(DATASET RECORDS)

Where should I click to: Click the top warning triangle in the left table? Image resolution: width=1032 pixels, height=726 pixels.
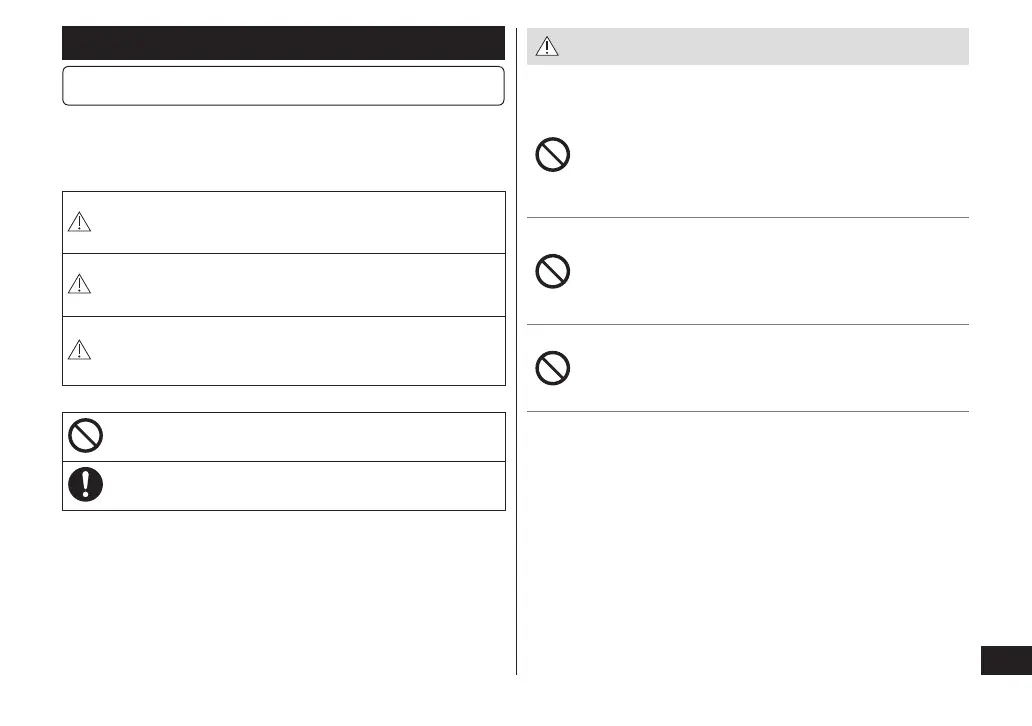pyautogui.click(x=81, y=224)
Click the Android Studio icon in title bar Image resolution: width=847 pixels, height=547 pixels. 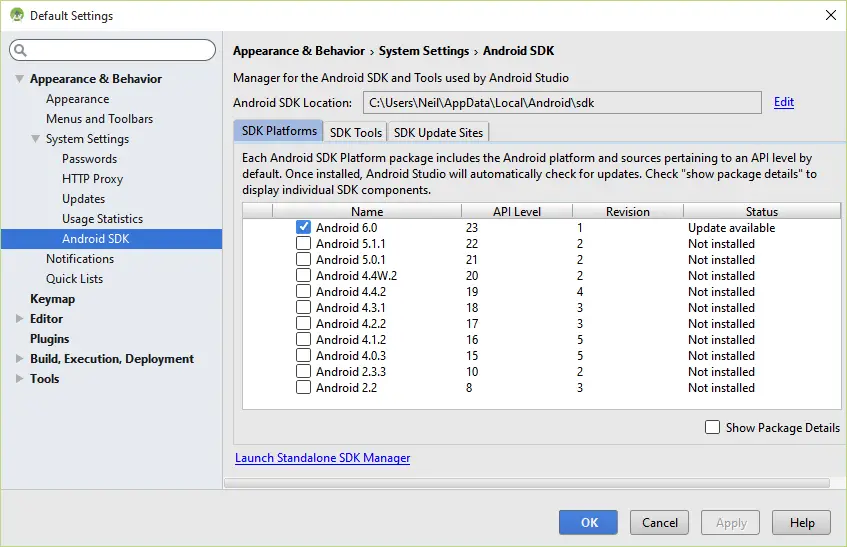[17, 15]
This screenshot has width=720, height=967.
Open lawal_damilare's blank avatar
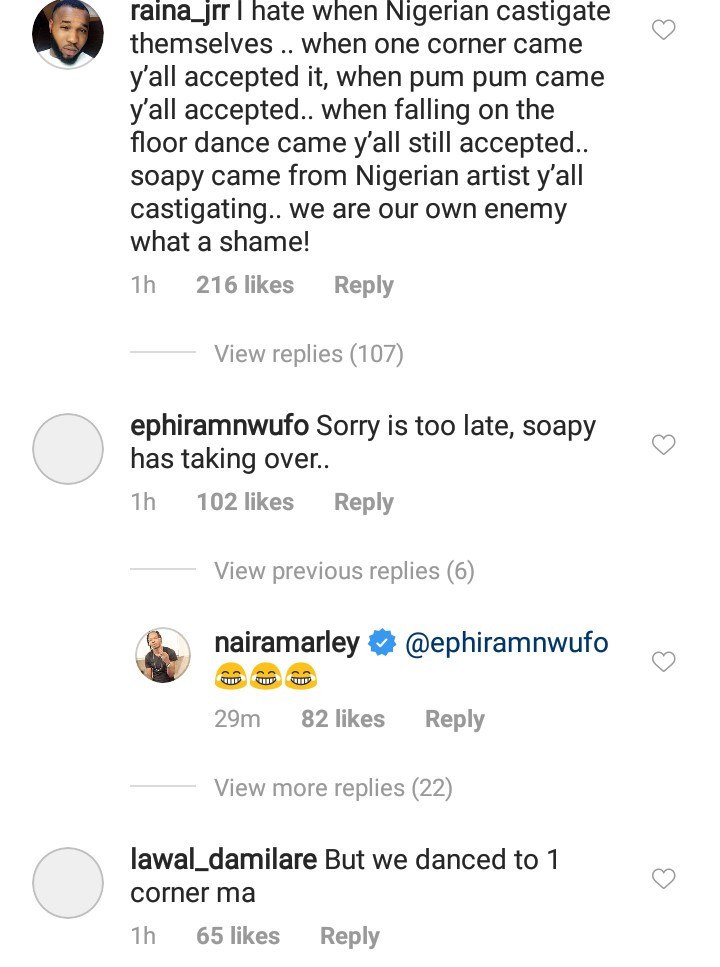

(End DATASET RECORDS)

WHAT THIS TASK INVOLVES: Keep out the pictures, and copy exactly the lines from the one that contains "This screenshot has width=720, height=967." through the final line of the records above, both ends included.

SOLUTION FOR THIS TASK:
This screenshot has width=720, height=967.
Open lawal_damilare's blank avatar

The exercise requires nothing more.